Quel indicateur suivez-vous le plus attentivement en ce moment?

Tout ce qui touche à la crise en Europe est très important. Il faut vite arriver avec des solutions pour recapitaliser les banques et stabiliser le crédit des pays périphériques. Les solutions seront impopulaires et donc très difficiles à prendre. Il n'y a pas de solution magique. Pour recapitaliser les banques, est-ce que les pays vont décider d'injecter plus d'argent? Si oui, il y a un risque d'aliéner la population et un risque de voir certains pays qui injecteraient des fonds être décotés par les agences de crédit, ce qui mettrait l'euro un peu plus en péril.

Il n'y a pas une solution en particulier que je privilégie et je ne suis pas certain que ça va bien se régler. Nous allons encore entendre parler de ce dossier dans six mois.

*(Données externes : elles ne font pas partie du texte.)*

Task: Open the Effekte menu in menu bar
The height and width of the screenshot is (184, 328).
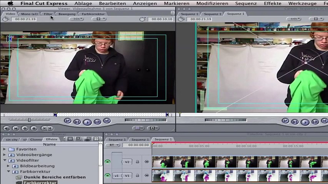Action: (x=272, y=3)
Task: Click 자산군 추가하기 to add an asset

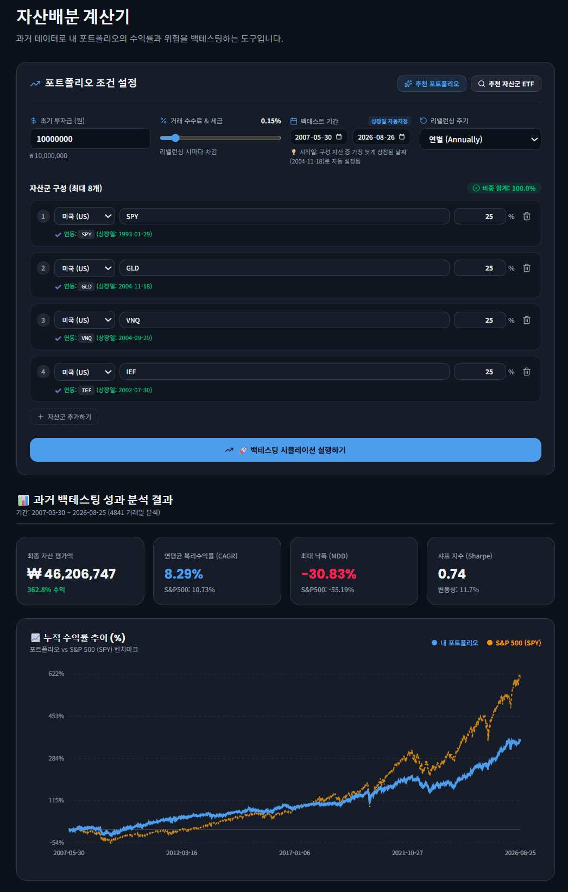Action: (x=64, y=417)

Que feriez-vous avec 10 000$ à investir?

Un portefeuille conservateur avec une bonne partie dans des obligations de haute qualité, des titres boursiers défensifs qui offrent un bon dividende, comme les télécommunications, les pharmaceutiques et aussi une petite partie en titres aurifères, comme protection contre les gestes posés par les banques centrales.

Dans les télécoms, je pense à des titres comme BCE, Bell Aliant, Manitoba Telecom et Telus.

Du côté des pharmaceutiques, on peut se tourner vers Bristol Myers, Merck et Pfizer.

Il s'agit de compagnies avec de bons bilans, des produits non cycliques et qui versent de gros dividendes.Chez les aurifères, pour offrir une protection contre la perte de confiance envers les devises, je préfère Kinross et Agnico-Eagle.

Ça protège contre les risques macroéconomiques comme, par exemple, un éclatement de l'euro ou la faillite d'une grande banque.

Quel placement évitez-vous à tout prix?

Les titres de biens de luxe dans le secteur de la consommation discrétionnaire comme Louis Vuitton (LVMH), Saks, BMW et Nordstrom. Les consommateurs les mieux nantis ont vite rebondi après récession et ont recommencé à acheter des biens dispendieux. Les titres de cette catégorie ont rapidement dépassé leurs sommets de 2007. Nous croyons que la confiance des riches consommateurs sera affectée par la baisse de la Bourse, les mises à pied massives en finance ainsi que par les risques d'un retour en récession.

Qu'est-ce que les marchés sous-estiment le plus présentement?

Il ne reste plus beaucoup d'outils pour relancer l'économie mondiale et les gens ne semblent pas vraiment le réaliser. Les taux d'intérêt sont déjà près de zéro dans la plupart des pays développés et les gouvernements n'ont plus les moyens de stimuler l'économie. C'est sans compter l'état de paralysie (gridlock) du gouvernement américain et de l'Union européenne.

Jean-René Adam est chef des placements adjoint et vice-président, Marchés nord-américains chez Hexavest à Montréal. Cette firme gère environ huit milliards de dollars d'actifs. Jean-René Adam est chez Hexavest depuis six ans. Auparavant, il travaillait à la Financière Banque Nationale.